Texas Lawyers that combine writs of garnishment with foreign judgments will usually be more successful.

Foreign judgments (judgments issued by courts in other states and then given to us to domesticate in Texas) are interesting work for us. That's because the debtor is usually caught unaware once we start the process of domesticating the judgment. Even though they know a judgment has been entered against them in the foreign state, they are almost always surprised to learn that we domesticated the judgment.

One of our favorite things to do is to file the both the foreign judgment and the writ of garnishment within a few minutes of each other. This way the debtor has no idea what is coming as they won't have notice of the judgment domestication until well after the writ of garnishment has been served on their bank.

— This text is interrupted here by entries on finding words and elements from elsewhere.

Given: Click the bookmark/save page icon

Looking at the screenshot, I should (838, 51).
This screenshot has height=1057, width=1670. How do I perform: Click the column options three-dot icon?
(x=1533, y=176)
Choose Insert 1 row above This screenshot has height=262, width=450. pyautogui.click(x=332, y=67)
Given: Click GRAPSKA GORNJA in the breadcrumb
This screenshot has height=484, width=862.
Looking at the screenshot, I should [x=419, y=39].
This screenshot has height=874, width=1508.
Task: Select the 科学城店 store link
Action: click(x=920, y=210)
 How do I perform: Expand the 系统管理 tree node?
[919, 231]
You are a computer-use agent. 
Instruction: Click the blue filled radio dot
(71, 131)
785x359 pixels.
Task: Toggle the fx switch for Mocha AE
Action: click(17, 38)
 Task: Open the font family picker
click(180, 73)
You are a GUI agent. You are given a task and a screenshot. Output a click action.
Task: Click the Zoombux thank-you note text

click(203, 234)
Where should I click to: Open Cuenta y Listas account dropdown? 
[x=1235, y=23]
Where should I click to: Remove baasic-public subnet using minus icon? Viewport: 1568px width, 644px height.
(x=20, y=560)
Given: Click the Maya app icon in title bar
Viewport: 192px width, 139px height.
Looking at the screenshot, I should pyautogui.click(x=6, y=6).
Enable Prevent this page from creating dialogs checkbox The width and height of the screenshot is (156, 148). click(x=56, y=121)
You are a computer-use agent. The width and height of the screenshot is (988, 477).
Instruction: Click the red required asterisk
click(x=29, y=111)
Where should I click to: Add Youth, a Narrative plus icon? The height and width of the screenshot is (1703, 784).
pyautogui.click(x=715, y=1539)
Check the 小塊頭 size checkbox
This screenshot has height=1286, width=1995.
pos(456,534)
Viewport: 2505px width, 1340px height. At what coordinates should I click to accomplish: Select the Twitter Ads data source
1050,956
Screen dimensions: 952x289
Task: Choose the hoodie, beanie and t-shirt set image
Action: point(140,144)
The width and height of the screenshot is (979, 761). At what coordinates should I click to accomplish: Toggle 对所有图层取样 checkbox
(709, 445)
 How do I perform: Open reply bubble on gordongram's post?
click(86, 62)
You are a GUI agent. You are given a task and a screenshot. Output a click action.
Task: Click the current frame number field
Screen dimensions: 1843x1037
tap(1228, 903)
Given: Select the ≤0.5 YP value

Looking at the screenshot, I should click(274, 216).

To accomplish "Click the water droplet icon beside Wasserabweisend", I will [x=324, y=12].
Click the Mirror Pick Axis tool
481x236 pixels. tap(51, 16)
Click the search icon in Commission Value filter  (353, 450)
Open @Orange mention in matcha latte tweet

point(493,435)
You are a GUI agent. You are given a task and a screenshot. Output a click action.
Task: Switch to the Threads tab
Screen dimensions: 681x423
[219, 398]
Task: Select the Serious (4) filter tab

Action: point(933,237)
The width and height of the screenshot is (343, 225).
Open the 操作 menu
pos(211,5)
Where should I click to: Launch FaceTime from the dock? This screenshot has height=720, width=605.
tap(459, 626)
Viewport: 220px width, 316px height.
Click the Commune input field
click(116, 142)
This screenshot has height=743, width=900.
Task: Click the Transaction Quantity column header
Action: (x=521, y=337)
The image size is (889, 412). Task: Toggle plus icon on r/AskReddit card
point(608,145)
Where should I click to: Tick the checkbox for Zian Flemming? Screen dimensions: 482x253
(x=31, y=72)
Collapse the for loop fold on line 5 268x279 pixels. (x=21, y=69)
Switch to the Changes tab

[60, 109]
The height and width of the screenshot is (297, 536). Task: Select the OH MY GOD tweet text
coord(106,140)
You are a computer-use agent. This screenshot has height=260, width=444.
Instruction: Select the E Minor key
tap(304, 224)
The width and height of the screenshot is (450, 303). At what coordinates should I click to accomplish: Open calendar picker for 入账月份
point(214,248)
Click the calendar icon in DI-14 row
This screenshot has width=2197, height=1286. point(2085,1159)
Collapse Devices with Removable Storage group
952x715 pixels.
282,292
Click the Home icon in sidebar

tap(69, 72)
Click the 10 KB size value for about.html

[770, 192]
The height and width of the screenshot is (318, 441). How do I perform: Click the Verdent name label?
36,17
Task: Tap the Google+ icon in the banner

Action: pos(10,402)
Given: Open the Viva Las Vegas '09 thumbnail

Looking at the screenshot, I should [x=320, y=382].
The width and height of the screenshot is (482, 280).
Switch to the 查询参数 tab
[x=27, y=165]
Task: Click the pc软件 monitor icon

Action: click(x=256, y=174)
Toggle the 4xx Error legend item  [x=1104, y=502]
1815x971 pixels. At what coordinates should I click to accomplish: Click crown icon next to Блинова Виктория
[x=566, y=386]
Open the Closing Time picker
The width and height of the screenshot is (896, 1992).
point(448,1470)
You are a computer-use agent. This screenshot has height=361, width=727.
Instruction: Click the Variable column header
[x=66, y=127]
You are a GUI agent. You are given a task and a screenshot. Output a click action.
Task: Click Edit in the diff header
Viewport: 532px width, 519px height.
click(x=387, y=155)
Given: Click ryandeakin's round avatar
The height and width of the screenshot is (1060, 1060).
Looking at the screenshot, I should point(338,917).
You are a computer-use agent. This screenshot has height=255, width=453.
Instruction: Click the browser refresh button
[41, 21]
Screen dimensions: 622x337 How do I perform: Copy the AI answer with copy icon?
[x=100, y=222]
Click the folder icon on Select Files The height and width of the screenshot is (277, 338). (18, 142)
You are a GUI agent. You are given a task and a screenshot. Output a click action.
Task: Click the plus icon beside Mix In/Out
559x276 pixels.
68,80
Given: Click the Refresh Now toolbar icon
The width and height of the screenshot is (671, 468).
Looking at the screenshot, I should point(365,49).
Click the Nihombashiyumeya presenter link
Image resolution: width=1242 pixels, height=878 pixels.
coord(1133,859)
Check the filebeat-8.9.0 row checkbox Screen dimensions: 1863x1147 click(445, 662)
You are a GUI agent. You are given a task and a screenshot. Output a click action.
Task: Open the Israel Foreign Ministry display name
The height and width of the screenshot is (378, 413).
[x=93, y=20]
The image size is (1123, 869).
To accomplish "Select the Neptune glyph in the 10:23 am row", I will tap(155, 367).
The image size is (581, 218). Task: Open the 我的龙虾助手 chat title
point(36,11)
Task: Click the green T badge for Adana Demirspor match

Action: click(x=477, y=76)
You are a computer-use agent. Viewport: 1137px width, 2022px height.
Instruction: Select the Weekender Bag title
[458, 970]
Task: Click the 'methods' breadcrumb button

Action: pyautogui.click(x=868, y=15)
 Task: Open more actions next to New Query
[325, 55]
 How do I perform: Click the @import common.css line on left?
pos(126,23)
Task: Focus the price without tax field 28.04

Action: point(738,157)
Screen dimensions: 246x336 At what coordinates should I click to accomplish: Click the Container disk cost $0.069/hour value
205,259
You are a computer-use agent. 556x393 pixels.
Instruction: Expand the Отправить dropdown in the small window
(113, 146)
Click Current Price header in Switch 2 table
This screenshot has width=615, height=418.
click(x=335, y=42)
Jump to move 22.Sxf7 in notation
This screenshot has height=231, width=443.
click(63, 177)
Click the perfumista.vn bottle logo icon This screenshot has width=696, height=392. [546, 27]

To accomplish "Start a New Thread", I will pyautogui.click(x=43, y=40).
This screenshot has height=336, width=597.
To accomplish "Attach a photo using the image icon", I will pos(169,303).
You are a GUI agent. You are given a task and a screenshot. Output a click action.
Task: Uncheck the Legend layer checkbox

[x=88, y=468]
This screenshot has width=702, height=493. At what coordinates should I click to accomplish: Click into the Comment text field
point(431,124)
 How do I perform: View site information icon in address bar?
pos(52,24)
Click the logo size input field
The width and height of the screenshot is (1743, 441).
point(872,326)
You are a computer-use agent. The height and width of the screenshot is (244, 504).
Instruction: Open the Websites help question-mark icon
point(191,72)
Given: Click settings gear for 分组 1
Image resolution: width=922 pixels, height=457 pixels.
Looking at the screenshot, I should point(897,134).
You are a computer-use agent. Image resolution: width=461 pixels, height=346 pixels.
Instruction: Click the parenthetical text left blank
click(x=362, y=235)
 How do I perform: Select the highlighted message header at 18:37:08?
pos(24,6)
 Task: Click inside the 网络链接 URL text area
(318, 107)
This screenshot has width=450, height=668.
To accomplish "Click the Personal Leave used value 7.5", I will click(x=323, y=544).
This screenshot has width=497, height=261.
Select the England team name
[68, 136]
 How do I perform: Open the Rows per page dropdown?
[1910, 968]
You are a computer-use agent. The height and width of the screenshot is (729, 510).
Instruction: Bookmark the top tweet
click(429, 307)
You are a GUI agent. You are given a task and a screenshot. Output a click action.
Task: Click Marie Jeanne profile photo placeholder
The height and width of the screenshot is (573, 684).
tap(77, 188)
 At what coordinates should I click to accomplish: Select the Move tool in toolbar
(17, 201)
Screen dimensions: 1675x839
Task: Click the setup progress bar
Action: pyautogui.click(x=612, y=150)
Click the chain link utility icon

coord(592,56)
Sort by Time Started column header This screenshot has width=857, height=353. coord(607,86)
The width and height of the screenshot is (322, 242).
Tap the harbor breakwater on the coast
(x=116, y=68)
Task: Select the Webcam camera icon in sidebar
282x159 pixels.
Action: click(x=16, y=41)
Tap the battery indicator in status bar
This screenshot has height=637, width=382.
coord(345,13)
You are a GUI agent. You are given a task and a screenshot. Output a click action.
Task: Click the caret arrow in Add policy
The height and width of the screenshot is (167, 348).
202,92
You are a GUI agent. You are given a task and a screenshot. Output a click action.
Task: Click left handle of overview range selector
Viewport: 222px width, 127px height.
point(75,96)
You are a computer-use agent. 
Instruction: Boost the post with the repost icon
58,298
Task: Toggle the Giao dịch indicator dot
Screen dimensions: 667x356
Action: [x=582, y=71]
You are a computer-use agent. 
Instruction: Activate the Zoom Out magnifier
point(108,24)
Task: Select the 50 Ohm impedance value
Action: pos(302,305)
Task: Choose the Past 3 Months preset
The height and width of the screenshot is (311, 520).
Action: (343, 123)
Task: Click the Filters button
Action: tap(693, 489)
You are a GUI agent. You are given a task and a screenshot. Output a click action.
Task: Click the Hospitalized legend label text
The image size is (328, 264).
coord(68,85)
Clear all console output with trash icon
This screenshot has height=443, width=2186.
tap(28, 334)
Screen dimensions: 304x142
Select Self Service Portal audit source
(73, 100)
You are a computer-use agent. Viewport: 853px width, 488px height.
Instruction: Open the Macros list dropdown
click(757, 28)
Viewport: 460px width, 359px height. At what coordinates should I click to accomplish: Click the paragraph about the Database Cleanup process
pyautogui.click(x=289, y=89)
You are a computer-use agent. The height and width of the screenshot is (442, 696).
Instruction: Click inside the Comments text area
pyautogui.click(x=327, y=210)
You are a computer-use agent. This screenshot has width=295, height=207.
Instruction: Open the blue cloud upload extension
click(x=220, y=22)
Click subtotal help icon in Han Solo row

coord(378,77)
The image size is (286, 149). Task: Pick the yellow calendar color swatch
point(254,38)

In one case we filed the foreign judgment and the writ of garnishment within a few minutes of each other one morning. The writ of garnishment was served within a few hours that afternoon. The next day we received a fax from the bank's lawyer confirming the amount of the judgment and letting us know the debtor had plenty of funds to cover the amount of the foreign judgment.

Within an hour the lawyer for the debtor called. He asked us to dismiss our garnishment in exchange for a payout over 60 days. Naturally, we declined.
It turns out that the debtor had just borrowed a large sum of money to pay off another obligation and that transaction had not closed. Our garnishment froze the account and the rest is history.

The client in this story had kept copies of checks and the credit application. With that information we were able to collect the judgment in 72 hours.

Are you accumulating banking information on your customers?